Firstly using full five quart jug minus three quart jug(5-3=2), then put the rest in three quart jug(3-2=1) and then use full five quart jug to fill three quart jug(5-1=4).

**6.4 A bunch of men are on an island A genie comes down and gathers everyone together and places a magical hat on some people’s heads (ie , at least one person has a hat) The hat is magical: it can be seen by other people, but not by the wearer of the hat himself. To remove the hat, those (and only those who have a hat) must dunk themselves underwater at exactly midnight If there are n people and c hats, how long does it take the men to remove the hats? The men cannot tell each other (in any way) that they have a hat.**

All men on the island knowns there exists at least one hat. So one hat takes one day, two hats take two days and c hats take c days to remove.

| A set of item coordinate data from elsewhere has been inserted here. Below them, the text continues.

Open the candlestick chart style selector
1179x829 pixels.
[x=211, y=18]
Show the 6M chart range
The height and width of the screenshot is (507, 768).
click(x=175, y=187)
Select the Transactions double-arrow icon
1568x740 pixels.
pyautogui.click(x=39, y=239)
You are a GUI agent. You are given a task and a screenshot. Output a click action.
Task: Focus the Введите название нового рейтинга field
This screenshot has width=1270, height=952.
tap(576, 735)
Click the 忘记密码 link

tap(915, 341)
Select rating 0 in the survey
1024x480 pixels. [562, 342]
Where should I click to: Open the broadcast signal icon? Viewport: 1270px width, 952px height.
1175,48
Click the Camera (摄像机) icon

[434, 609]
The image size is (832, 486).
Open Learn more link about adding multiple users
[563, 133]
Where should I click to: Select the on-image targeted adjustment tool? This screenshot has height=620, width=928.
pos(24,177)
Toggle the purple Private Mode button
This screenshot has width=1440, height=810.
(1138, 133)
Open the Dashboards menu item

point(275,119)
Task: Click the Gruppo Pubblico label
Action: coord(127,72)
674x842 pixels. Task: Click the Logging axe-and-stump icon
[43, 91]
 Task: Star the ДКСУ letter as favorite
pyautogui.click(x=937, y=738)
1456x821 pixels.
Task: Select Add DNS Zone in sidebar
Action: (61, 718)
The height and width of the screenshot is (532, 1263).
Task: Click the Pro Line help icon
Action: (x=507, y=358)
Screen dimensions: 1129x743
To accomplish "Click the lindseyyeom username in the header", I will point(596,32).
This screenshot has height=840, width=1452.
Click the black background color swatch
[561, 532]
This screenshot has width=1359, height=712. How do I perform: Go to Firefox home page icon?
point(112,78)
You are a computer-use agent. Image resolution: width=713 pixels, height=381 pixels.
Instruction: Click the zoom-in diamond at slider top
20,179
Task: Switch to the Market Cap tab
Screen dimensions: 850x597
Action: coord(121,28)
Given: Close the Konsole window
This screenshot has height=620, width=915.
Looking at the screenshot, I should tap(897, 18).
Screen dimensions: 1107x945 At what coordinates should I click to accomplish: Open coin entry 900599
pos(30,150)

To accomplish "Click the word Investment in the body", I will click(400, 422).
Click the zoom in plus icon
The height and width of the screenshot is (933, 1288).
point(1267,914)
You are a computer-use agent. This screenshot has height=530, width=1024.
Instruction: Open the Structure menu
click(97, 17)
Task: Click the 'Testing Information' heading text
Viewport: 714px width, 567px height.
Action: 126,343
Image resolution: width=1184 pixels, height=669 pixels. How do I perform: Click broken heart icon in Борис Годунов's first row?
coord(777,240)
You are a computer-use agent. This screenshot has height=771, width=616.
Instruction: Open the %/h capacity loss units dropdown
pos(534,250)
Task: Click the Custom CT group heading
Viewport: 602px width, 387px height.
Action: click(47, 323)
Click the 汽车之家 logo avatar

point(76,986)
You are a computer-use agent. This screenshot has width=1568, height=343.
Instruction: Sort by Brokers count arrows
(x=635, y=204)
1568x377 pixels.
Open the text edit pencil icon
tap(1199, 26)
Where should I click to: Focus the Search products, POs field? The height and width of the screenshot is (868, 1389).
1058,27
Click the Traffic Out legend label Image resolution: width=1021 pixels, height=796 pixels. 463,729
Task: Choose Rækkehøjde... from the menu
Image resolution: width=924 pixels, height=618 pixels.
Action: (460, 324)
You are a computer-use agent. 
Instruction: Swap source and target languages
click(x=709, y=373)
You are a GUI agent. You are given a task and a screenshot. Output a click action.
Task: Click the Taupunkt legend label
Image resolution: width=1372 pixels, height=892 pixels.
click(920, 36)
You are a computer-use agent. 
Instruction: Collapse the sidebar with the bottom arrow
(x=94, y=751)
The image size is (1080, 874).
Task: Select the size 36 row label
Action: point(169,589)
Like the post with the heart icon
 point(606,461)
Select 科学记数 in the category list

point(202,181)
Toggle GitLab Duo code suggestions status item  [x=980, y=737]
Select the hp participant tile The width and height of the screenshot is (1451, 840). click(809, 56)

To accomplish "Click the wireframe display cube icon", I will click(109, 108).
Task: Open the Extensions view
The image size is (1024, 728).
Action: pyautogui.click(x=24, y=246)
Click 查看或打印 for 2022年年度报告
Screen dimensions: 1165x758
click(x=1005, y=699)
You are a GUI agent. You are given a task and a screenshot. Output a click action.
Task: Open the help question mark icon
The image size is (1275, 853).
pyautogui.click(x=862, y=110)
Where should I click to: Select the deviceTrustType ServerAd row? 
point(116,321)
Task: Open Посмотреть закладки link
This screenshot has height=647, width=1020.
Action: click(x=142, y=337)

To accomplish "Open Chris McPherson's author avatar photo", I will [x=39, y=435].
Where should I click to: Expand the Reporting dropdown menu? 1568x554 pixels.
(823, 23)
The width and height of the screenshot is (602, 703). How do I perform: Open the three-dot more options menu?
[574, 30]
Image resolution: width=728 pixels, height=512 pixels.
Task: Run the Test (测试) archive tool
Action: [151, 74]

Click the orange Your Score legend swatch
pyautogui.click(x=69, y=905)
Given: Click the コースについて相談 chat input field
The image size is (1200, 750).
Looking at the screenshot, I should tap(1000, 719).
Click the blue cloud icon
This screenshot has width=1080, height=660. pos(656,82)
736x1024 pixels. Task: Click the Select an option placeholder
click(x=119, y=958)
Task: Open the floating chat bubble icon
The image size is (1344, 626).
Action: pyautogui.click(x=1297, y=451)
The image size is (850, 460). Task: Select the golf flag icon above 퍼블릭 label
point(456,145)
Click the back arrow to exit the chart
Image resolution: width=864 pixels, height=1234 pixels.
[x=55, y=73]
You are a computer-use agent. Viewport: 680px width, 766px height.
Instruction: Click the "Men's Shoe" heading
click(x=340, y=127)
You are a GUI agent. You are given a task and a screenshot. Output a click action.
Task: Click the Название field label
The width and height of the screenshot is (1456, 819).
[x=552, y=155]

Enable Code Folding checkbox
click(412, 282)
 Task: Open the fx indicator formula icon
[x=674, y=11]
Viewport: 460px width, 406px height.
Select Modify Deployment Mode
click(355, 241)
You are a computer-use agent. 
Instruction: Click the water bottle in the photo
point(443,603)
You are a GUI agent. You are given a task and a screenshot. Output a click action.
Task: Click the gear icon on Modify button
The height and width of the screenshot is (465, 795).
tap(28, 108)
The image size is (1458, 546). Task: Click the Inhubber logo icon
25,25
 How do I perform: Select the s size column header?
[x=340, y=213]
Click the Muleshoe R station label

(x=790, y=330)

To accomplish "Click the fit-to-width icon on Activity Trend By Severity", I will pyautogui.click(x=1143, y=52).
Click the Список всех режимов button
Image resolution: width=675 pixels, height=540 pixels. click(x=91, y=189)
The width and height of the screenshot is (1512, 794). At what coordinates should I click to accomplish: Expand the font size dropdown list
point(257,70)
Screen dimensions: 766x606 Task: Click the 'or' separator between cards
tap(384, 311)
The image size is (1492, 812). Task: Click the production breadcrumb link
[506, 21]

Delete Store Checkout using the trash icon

**6.5 There is a building of 100 floors If an egg drops from the Nth floor or above it will break If it’s dropped from any floor below, it will not break You’re given 2 eggs Find N, while minimizing the number of drops for the worst case.**

Using section to reduce number of drops, `x + (x-1) + (x-2) + ... + 1 >= 100`

and x eqs to 14 then sections will be `14, 27, 39, 50, 60, 69, 77, 84, 90, 95, 99, 100`

and then first egg to test the section and second egg to test level sequencely.

**6.6 There are one hundred closed lockers in a hallway. A man begins by opening all one hundred lockers. Next, he closes every second locker. Then he goes to every third locker and closes it if it is open or opens it if it is closed (eg , he toggles every third locker). After his one hundredth pass in the hallway, in which he toggles only locker number one hundred, how many lockers are open?**

Except 1 and the number itself, if the number i can be divided exactly by factor a then it can be diveded exactly by factor i/a meaning that number of factors would be even. Only when i=i/a the number of factors will become odd and the number i must be the full square so from 1 to 100 will be 10 lockers remain open.